Heliyon. 2021 Jan 5;7(1):e05885. doi: 10.1016/j.heliyon.2020.e05885. eCollection 2021 Jan.

Abstract

Aim: To Explore whether the use of autologous BMMNCs as a cell therapy technique will improve the healing of bone cavities in vivo.

Methodology: After achieving proper anesthesia, mononuclear cells were isolated from iliac crest's bone marrow aspirates (BMMNCs). Then access cavity, root canal preparation, and filling were done in third and fourth premolars, followed by amalgam coronal restoration.
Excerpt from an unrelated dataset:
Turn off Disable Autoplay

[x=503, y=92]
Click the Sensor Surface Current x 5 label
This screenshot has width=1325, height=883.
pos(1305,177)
After that, a flap was reflected and a standardized bone cavity was drilled, the related root-ends were resected and retrocavity was drilled and filled with MTA. Before repositioning the flap, the bone cavity was filled with the desired filling material according to its corresponding group (n = 8): CollaCote group; where collagen scaffold was used, MNC group; in which CollaCote® loaded with isolated BMMNCs were applied, Biogen group; in which BIO-GEN® graft material was applied and finally Control group; where the bone cavities were left empty to heal spontaneously. Evaluations of healing of the bone cavities were done radiographically and histologically.

Results: The MNC group induced the best healing potential with statistical significant difference from other groups.

Conclusion: cell therapy utilizing autologous BMMNCs looks to beat the conventional therapies and convey a significant improvement in the healing of the bone cavity in vivo.

Keywords: Bone healing; Bone marrow mononuclear cells; Cell therapy.